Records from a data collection
++++++

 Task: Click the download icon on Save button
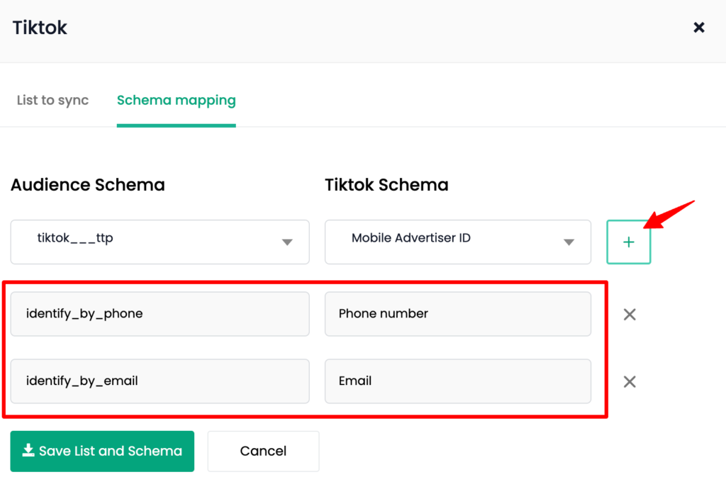(28, 450)
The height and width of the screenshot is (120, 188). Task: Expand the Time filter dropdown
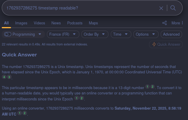point(121,34)
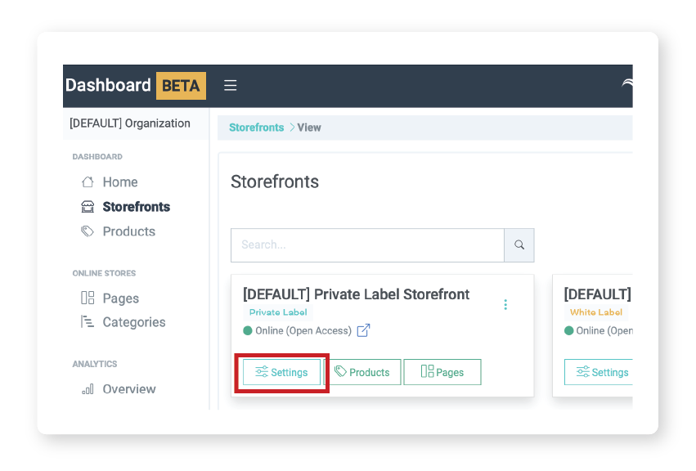
Task: Open Pages for Private Label Storefront
Action: tap(442, 372)
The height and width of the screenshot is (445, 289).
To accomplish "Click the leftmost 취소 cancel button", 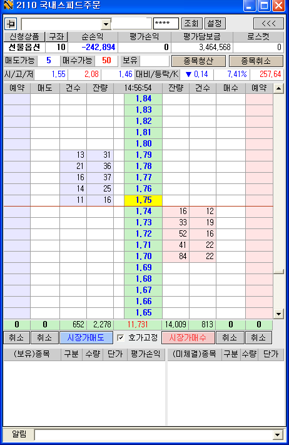I will click(16, 338).

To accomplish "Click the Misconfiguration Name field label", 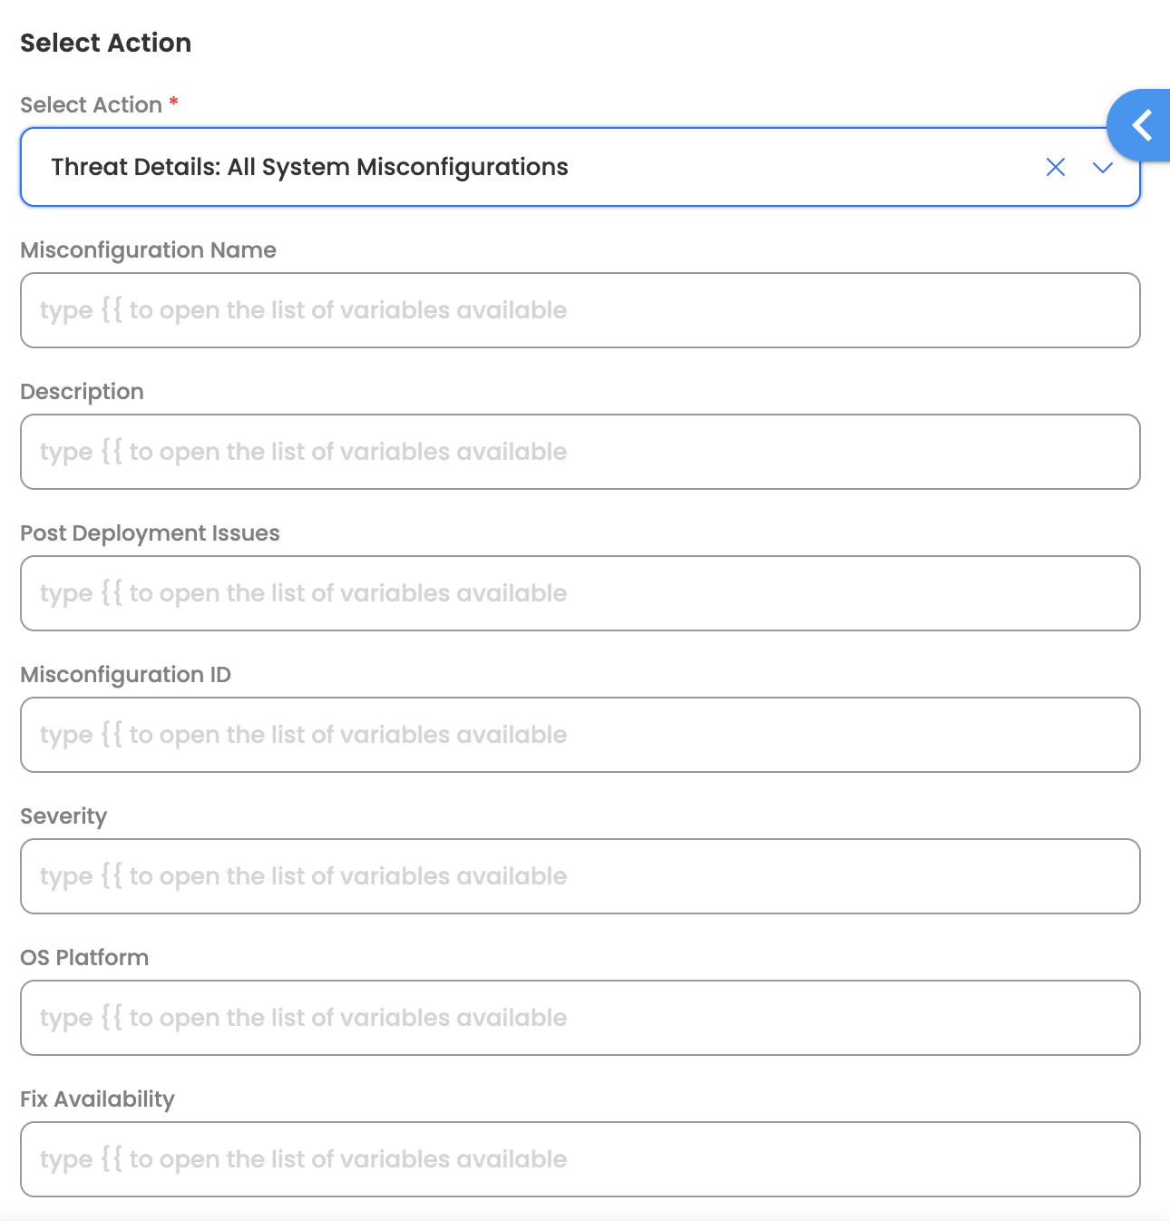I will tap(148, 250).
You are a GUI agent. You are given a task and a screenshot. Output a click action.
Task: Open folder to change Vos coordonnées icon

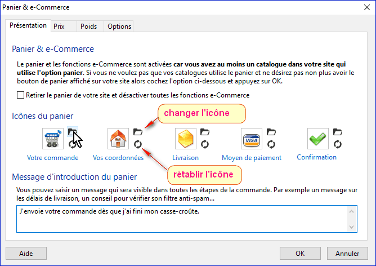coord(137,132)
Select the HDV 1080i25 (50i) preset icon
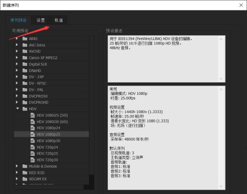The height and width of the screenshot is (194, 247). click(x=33, y=116)
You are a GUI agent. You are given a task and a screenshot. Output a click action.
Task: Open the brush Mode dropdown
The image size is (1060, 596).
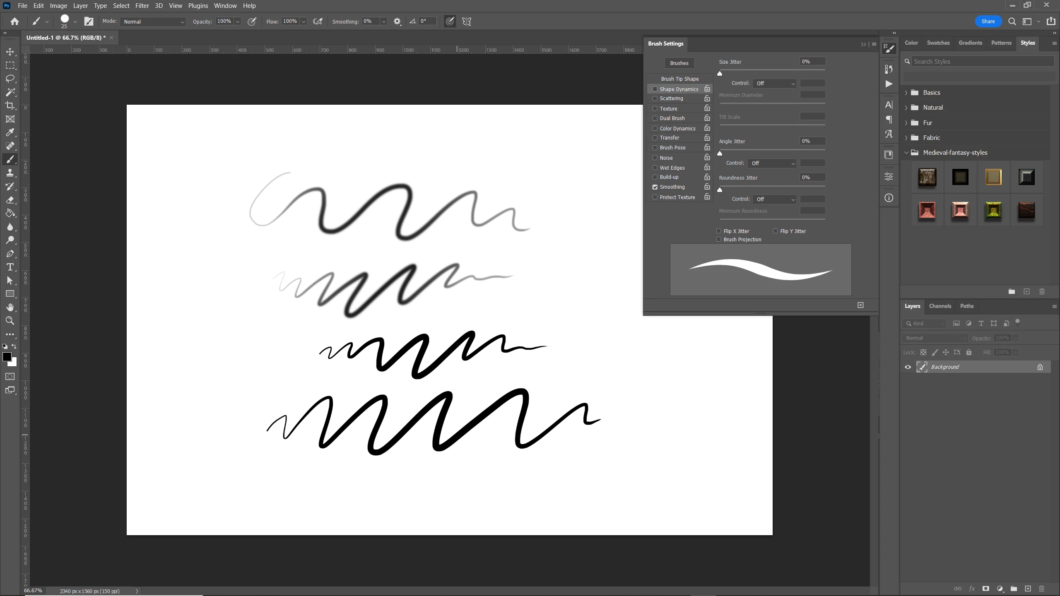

++++++

▶ [Problem details] How many lines in the rows above contain the string "Open"? Case counts. Reply with the number alone.

▶ [Correct result] 3